FIG. 6.

D. melanogaster NXF1-2xUBA partially rescues export in cells depleted of NXF1. (A to F) SL2 cell lines constitutively expressing GFP fusions with wild-type NXF1 (wt), NXF1-1xUBA, or NXF1-2xUBA were fixed in formaldehyde. Bulk poly(A)⁺ RNA was detected by FISH (B, D, and F). (G to P) SL2 cells stably transfected with plasmids expressing GFP or GFP-NXF1-2xUBA were transfected with a dsRNA corresponding to the NTF2-like domain of D. melanogaster NXF1 (G to L) or to the coding region of D. melanogaster p15(M to P).
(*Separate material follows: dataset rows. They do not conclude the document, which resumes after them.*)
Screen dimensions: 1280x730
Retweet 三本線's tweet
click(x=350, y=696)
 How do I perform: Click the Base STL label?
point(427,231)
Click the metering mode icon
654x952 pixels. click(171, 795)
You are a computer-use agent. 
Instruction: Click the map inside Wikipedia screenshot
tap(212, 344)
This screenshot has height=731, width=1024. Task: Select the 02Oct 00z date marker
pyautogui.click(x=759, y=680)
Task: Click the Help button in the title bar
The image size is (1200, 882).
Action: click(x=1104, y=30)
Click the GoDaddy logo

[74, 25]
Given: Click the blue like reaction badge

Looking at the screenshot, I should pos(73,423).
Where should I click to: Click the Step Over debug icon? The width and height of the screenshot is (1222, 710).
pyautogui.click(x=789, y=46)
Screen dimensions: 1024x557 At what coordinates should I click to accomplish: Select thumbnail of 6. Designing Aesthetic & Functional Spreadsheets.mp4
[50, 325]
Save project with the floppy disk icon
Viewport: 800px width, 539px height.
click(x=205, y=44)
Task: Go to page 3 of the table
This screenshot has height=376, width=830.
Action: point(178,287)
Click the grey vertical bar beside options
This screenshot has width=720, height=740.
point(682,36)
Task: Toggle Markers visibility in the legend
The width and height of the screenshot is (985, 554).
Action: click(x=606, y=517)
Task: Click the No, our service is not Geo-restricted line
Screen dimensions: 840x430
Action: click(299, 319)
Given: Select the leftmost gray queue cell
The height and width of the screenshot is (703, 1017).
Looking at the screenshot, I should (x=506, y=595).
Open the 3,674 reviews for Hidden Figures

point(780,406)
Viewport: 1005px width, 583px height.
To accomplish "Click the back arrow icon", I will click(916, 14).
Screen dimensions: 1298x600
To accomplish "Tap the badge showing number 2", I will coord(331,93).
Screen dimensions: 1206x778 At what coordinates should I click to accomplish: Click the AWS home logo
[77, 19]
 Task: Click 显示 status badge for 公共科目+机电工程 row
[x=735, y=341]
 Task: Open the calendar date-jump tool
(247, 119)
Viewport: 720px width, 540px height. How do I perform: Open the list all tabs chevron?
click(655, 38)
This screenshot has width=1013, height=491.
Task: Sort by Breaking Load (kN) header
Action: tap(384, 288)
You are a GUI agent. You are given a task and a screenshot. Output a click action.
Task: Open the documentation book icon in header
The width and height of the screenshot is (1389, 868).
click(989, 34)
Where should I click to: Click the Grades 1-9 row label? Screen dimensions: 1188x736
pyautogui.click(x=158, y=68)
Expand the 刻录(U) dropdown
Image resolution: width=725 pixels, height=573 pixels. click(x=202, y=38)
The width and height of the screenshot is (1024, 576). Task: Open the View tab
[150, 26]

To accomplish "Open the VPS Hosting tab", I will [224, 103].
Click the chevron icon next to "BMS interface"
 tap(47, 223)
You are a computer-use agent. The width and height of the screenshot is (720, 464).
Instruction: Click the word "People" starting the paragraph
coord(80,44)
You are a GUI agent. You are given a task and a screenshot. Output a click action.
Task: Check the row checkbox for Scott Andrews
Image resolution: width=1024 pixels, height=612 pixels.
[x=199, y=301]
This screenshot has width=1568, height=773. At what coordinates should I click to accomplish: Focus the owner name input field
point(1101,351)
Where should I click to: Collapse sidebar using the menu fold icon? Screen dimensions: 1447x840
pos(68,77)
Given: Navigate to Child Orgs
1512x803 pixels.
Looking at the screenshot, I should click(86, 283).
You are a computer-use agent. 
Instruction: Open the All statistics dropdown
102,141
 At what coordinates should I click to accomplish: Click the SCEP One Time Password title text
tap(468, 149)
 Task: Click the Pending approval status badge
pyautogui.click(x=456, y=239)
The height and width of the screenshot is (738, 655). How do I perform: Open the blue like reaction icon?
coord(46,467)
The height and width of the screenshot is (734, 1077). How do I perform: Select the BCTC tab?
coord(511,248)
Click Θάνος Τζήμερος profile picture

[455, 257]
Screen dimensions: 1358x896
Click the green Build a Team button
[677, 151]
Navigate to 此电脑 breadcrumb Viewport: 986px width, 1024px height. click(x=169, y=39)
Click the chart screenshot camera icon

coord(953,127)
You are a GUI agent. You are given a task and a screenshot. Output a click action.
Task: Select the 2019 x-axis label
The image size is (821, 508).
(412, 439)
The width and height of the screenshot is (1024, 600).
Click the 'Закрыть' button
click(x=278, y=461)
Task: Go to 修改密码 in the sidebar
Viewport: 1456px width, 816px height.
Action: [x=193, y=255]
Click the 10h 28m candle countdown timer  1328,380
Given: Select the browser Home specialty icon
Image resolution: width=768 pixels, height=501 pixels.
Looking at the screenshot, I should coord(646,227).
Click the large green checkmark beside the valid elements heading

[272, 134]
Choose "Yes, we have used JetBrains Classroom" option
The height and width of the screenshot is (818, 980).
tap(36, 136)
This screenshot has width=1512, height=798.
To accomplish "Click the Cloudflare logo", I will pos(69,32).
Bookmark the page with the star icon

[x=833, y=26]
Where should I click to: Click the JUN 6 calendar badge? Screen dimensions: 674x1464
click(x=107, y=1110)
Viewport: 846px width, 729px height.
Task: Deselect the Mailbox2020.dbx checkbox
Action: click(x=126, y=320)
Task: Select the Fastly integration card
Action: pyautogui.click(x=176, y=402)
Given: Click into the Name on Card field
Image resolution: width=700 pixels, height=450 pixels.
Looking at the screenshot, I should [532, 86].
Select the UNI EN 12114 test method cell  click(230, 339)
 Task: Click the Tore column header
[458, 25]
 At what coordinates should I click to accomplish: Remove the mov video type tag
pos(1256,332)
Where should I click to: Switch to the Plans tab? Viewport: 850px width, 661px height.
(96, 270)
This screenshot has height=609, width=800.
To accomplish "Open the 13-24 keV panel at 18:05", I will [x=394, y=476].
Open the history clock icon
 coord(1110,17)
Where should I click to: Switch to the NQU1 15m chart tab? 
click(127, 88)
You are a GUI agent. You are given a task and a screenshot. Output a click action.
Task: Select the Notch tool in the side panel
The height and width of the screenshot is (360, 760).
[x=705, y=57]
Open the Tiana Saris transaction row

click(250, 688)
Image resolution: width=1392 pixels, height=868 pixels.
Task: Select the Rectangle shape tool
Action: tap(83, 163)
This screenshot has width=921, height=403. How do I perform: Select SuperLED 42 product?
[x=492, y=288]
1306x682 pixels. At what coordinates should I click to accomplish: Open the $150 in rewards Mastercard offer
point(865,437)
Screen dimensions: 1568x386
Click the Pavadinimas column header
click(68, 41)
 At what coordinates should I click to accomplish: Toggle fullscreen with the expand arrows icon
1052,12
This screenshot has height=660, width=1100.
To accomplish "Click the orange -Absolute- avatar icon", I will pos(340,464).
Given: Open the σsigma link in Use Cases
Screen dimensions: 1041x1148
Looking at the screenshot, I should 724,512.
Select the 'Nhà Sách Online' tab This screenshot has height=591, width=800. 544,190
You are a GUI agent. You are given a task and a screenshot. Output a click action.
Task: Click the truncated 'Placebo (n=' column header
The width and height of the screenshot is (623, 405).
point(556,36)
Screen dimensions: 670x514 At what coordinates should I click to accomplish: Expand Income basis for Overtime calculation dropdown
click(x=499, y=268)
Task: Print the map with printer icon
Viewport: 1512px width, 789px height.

Five days after transfection, poly(A)⁺ RNA was detected by FISH with an indocarbocyanine-labeled oligo(dT) probe. In the GFP-expressing cell line, depletion of NXF1 causes nuclear accumulation of poly(A)⁺ RNA regardless of whether GFP is expressed (G and H). In the GFP-NXF1-2xUBA cell line, a strong nuclear accumulation of poly(A)⁺ RNA was observed in cells in which the protein was not detected, but when D. melanogaster NXF1-2xUBA was expressed at detectable levels, mRNA export was restored (I to L, arrowheads). This restoration of export was also observed when p15 was depleted (M to P).